Once ‘outside the city walls’ because it was built beyond the castle moat. This church has been transformed during the centuries , the last change was in the XVIII century when the church “was turned” (the presbytery was moved to the entrance side) and was added a monumental staircase to connect the entrance to the new roadway. Inside you can admire an altarpiece of Durante Nobili from Caldarola, a pupil of Lotto and an interesting picture of G.B. Fagiani depicting Mogliano as it appeared in the XVIII century.
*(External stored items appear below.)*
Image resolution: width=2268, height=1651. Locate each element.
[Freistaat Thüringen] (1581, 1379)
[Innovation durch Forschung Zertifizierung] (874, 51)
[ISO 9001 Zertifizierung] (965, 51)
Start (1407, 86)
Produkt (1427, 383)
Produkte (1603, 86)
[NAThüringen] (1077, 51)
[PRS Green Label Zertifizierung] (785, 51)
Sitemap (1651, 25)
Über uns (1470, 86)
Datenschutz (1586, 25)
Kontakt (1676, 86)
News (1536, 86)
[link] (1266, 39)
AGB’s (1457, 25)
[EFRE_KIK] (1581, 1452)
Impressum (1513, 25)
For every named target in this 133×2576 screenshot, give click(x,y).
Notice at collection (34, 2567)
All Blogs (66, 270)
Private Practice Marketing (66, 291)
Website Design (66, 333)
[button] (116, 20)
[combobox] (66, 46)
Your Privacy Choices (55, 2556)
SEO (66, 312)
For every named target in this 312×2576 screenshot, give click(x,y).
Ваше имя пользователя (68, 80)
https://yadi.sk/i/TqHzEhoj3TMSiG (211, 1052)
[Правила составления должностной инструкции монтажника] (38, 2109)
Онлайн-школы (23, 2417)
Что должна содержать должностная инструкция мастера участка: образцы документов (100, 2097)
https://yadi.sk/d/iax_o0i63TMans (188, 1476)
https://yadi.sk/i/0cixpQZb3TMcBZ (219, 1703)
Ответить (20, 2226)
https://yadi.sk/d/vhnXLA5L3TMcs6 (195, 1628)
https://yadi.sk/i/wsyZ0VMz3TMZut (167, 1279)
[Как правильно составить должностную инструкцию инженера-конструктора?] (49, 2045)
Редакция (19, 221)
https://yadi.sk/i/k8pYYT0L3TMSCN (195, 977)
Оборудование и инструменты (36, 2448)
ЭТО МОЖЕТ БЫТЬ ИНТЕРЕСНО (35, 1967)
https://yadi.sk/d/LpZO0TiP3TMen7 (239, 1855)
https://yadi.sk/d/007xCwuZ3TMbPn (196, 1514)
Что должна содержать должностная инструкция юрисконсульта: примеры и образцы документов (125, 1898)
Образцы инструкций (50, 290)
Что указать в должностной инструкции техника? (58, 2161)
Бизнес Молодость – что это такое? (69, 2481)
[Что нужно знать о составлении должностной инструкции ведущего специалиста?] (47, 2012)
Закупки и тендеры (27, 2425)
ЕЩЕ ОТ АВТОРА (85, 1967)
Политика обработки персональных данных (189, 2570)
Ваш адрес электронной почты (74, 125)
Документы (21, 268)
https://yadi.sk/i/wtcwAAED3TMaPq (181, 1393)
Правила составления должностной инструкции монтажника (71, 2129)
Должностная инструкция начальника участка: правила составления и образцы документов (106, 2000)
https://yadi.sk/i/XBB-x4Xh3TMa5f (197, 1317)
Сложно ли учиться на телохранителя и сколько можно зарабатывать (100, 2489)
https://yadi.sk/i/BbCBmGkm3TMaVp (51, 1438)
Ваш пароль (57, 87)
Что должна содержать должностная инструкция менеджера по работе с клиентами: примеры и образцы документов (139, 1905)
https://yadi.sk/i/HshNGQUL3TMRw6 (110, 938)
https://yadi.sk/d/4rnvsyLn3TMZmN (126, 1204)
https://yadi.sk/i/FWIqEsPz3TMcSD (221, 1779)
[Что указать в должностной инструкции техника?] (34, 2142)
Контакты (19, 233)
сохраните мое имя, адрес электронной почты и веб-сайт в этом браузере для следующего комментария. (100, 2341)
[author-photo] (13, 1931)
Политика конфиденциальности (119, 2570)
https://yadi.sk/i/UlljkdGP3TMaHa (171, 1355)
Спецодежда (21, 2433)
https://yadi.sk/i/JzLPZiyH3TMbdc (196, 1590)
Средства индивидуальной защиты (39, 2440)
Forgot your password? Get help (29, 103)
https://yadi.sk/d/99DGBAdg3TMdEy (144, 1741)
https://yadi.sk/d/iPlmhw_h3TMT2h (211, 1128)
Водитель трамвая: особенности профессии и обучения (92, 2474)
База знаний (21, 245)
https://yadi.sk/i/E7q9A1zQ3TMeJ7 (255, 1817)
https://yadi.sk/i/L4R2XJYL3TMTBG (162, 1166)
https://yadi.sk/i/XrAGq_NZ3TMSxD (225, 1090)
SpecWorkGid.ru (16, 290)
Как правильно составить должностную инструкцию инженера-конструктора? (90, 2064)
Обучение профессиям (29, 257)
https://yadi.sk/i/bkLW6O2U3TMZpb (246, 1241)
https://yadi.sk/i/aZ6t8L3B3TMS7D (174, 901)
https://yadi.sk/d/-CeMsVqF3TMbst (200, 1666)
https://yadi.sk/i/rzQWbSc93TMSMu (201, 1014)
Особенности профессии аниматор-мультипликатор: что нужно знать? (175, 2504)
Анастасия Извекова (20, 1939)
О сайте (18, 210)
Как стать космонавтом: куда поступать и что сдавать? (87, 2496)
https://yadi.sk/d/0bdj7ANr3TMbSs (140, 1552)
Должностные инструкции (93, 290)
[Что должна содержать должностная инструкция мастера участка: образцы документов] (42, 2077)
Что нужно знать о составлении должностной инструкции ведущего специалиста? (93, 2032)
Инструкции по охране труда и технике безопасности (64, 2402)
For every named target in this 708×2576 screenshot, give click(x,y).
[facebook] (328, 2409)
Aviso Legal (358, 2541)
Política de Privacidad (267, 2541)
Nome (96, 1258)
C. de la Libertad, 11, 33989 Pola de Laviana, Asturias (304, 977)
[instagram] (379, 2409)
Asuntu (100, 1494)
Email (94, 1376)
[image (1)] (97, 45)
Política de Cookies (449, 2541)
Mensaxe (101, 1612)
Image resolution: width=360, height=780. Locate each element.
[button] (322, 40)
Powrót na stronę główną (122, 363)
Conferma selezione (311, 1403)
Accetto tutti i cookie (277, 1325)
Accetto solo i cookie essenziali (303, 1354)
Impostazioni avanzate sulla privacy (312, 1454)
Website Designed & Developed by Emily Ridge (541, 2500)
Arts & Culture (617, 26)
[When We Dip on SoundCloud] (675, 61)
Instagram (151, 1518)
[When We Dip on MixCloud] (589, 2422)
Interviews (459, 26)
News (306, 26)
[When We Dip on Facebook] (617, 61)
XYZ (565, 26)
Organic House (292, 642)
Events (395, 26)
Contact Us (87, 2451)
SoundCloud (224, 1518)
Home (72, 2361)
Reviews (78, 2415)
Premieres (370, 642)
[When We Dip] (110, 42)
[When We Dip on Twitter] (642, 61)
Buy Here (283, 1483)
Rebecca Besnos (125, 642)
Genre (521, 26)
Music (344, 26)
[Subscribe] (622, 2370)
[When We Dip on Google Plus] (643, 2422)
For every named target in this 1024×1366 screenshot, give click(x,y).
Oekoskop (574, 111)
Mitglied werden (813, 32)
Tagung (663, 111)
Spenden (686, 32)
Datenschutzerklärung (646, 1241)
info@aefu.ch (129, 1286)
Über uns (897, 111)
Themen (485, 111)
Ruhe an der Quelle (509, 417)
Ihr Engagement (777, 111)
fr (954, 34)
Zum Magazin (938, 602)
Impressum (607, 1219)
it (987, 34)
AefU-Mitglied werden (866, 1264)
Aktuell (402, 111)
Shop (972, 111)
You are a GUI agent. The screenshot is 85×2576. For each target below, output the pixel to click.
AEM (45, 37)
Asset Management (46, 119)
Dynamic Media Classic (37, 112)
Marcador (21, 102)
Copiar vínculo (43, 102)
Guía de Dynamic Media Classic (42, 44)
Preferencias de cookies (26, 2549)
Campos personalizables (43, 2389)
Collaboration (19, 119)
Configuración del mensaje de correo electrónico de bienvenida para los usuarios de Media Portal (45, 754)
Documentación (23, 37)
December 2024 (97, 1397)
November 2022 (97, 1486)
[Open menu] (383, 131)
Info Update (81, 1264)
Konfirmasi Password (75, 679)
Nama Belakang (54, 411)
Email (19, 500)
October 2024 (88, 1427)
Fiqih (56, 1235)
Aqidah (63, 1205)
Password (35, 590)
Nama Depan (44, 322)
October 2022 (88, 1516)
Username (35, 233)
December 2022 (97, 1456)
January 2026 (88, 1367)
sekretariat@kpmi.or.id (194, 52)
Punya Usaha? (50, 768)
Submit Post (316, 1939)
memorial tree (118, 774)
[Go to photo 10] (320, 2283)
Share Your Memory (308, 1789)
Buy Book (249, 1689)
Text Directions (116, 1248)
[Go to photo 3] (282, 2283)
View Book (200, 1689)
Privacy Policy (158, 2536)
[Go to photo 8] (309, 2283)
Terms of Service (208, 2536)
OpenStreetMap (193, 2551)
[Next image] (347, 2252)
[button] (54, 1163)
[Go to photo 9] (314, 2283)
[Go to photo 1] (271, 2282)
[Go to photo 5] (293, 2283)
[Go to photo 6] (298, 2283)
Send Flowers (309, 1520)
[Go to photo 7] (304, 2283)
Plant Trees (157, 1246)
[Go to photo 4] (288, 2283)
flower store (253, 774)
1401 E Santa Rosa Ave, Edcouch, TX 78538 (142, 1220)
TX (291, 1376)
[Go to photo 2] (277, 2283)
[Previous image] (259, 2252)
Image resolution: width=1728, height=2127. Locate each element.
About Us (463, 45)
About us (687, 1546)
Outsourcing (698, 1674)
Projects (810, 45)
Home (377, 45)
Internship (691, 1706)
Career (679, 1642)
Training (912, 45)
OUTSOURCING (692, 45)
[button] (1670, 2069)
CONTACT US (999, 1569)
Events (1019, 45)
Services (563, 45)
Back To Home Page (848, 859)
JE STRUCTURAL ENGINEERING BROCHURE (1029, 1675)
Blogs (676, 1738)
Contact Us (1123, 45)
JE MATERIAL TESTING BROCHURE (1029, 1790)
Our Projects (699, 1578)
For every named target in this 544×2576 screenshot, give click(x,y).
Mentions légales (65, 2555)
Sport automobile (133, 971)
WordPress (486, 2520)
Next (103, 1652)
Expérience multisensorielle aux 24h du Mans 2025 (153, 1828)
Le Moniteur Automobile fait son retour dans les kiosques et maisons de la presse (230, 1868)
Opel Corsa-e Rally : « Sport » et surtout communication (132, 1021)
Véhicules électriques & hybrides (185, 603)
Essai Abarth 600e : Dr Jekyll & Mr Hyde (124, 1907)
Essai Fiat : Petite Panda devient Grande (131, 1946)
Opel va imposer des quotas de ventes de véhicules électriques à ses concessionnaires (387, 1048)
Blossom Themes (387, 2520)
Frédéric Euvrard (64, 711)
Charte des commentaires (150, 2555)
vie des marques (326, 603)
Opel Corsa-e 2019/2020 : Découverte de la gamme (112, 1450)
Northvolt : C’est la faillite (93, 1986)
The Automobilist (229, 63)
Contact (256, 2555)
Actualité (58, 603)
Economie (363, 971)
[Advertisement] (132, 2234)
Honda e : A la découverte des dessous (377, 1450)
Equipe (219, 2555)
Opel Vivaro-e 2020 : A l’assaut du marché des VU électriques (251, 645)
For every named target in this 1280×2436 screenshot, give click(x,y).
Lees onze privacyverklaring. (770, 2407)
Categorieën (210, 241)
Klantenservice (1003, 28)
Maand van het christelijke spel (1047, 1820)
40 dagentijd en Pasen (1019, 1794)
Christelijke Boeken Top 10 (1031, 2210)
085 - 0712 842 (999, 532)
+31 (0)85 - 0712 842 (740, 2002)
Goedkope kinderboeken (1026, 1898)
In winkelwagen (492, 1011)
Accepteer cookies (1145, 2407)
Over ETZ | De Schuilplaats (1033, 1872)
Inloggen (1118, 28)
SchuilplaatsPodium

Church of San Nicolò di Bari

Currently transformed into an auditorium. Once it stood near the keep: rebuilt twice, it was located a little lower than the old position. It is a small jewel of Baroque art. Above the altar, a scagliola work by Interlenghi di Montottone, a canvas by A. Ricci, the Last Supper; on the sides two paintings, Madonna with Child and Saints Nicola di Bari and Agata (left) and Beato Pietro da Mogliano and S. Antonio da Padova (right).

Monastery of San Giuseppe

Built in 1630 by the Benedectine Sisters of Cassino who remained there for about two centuries, in 1855 it was granted to the Sisters of San Giuseppe di Torino, who occupied it until 2018. The enclosed spaces are worthy of note, since the doors of the rooms are all painted with figures of saints in the upper part and landscapes in the lower one. The Church of the Saints is annexed to the monastery Grisogono and Benedetto, a precious rococo style environment, intact in its original structure and embellished with painted doors and windows, a coffered ceiling and an organ.

Church of Santa Colomba

The church has an evocative coffered ceiling painted by the Moglianese G.B. Pheasants between 1750-1752. Behind the altar, a valuable panel by Durante Nobili, an artist following  Lotto: Enthroned Madonna with Child among Saints Joseph, Colomba, Giovanni Battista, Francesco d’Assisi and Benedetto (1554). The cloister is of considerable beauty, with its frescoed lunettes and wooden furnishings.
 

Santa Maria da Piedi

Set in the walls, next to the Levante gate, it took the name of Santa Maria “a pede castri”. The adjacent Gothic arch preserves the iron hinges of the doors which were closed at sunset after the tolling of the Ave Maria. On the ancient wall, above the arch, there are still five recesses of as many coats of arms that were removed by Napoleon’s soldiers after the battle of Tolentino (1797).